---------- Extracted data

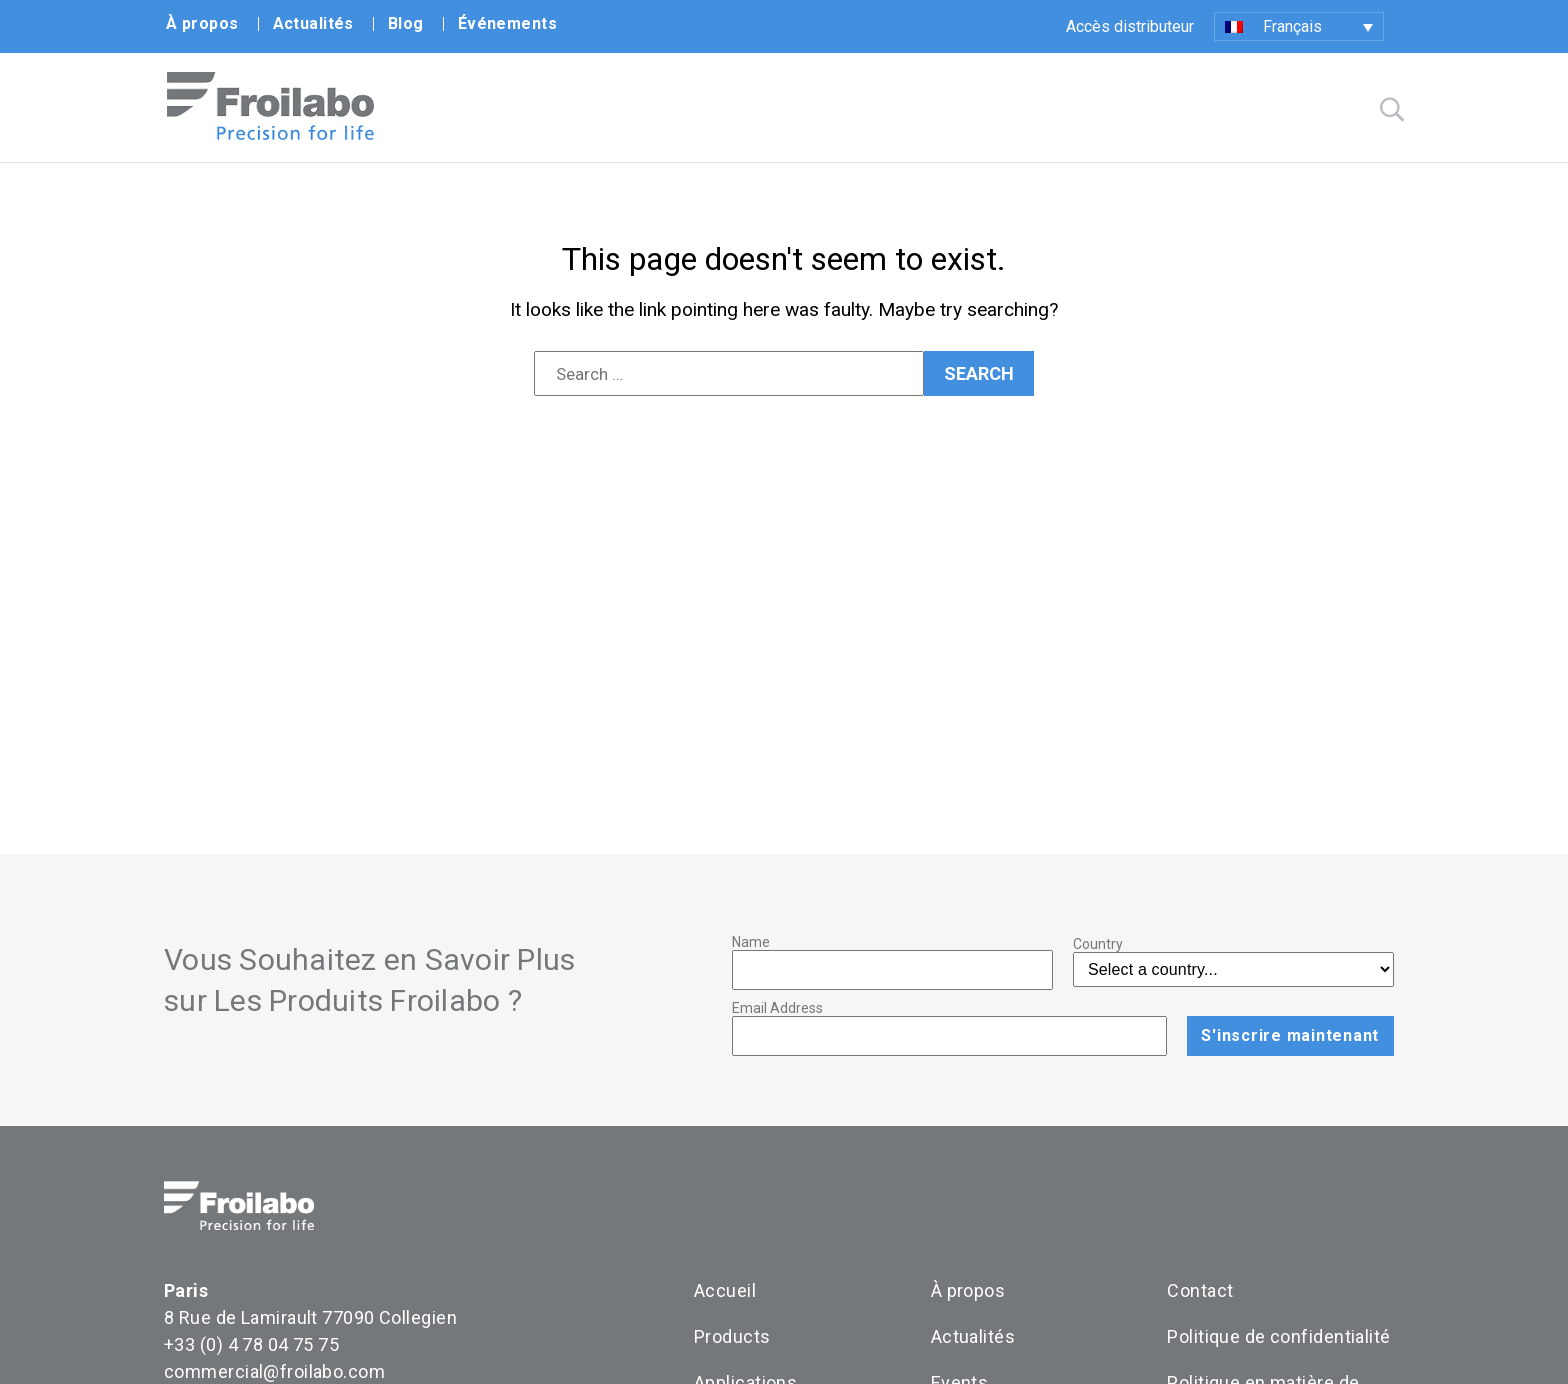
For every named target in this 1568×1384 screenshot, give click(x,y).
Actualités (313, 23)
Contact (1200, 1290)
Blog (406, 23)
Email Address (777, 1008)
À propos (202, 23)
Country (1098, 944)
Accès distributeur (1130, 26)
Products (732, 1336)
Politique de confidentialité (1278, 1336)
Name (751, 942)
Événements (507, 23)
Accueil (725, 1290)
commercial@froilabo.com (274, 1371)
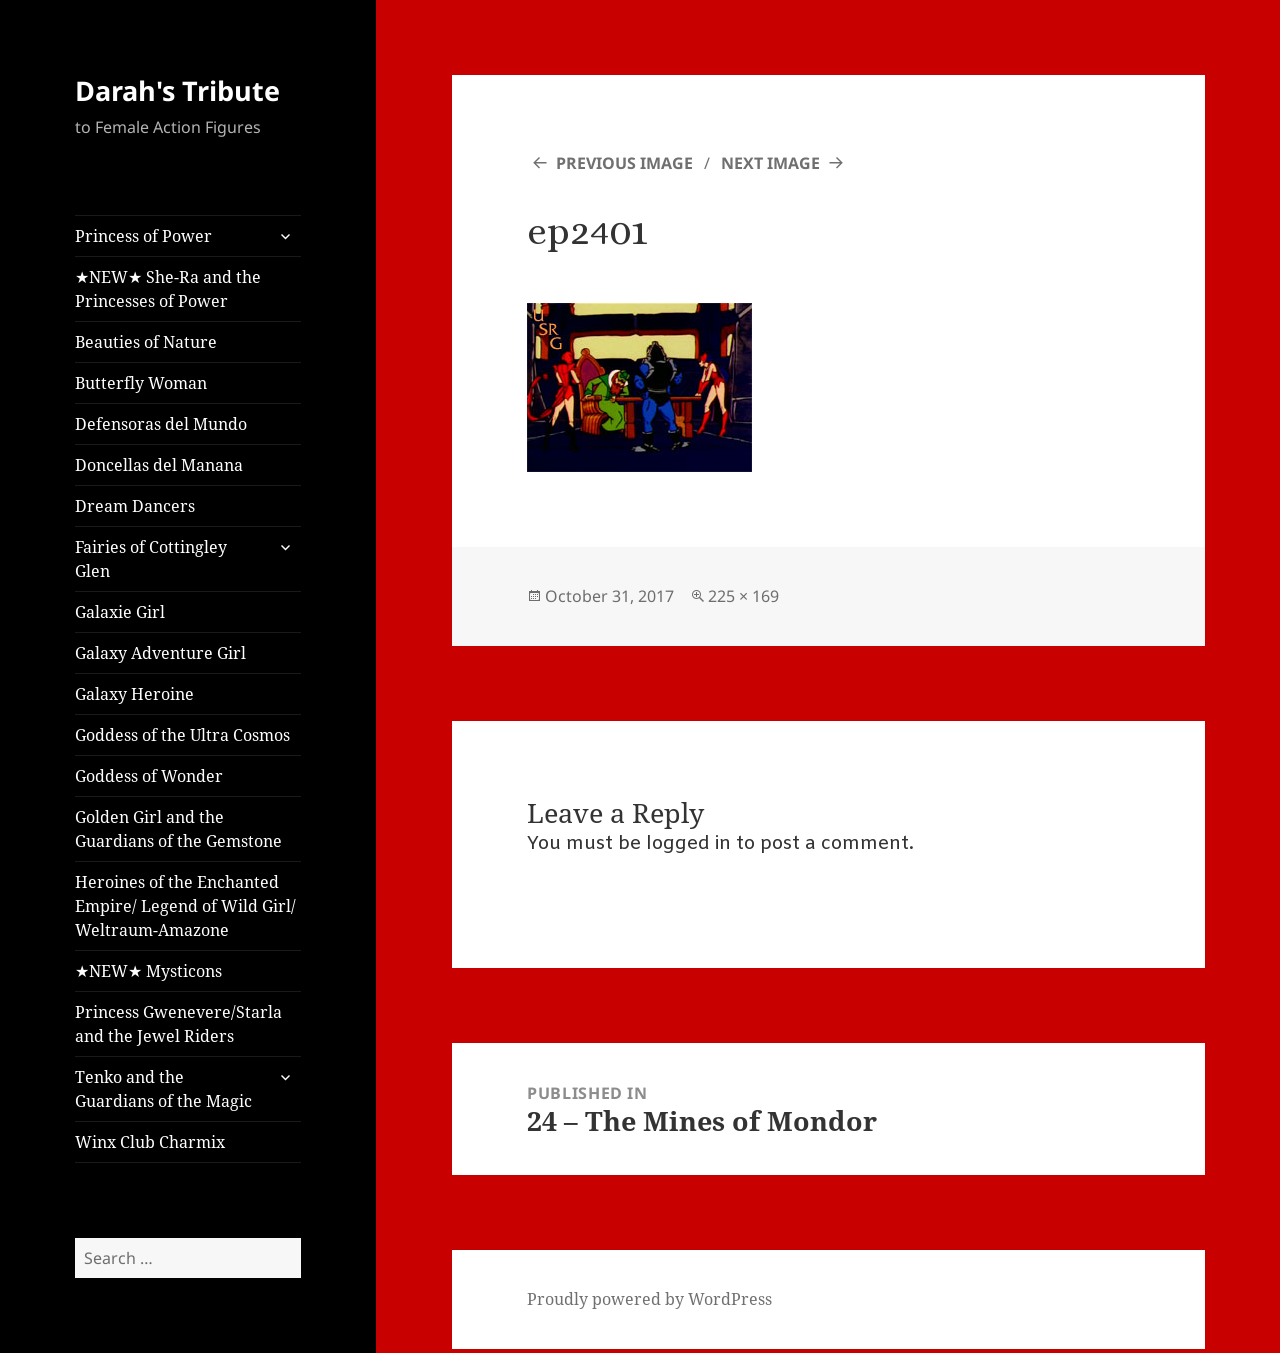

--------------------

Goal :: Copy every row above word for word, leaving out the pictures.

Expected answer ::
For every named target in this 1568×1384 screenshot, give click(x,y).
Actualités (313, 23)
Contact (1200, 1290)
Blog (406, 23)
Email Address (777, 1008)
À propos (202, 23)
Country (1098, 944)
Accès distributeur (1130, 26)
Products (732, 1336)
Politique de confidentialité (1278, 1336)
Name (751, 942)
Événements (507, 23)
Accueil (725, 1290)
commercial@froilabo.com (274, 1371)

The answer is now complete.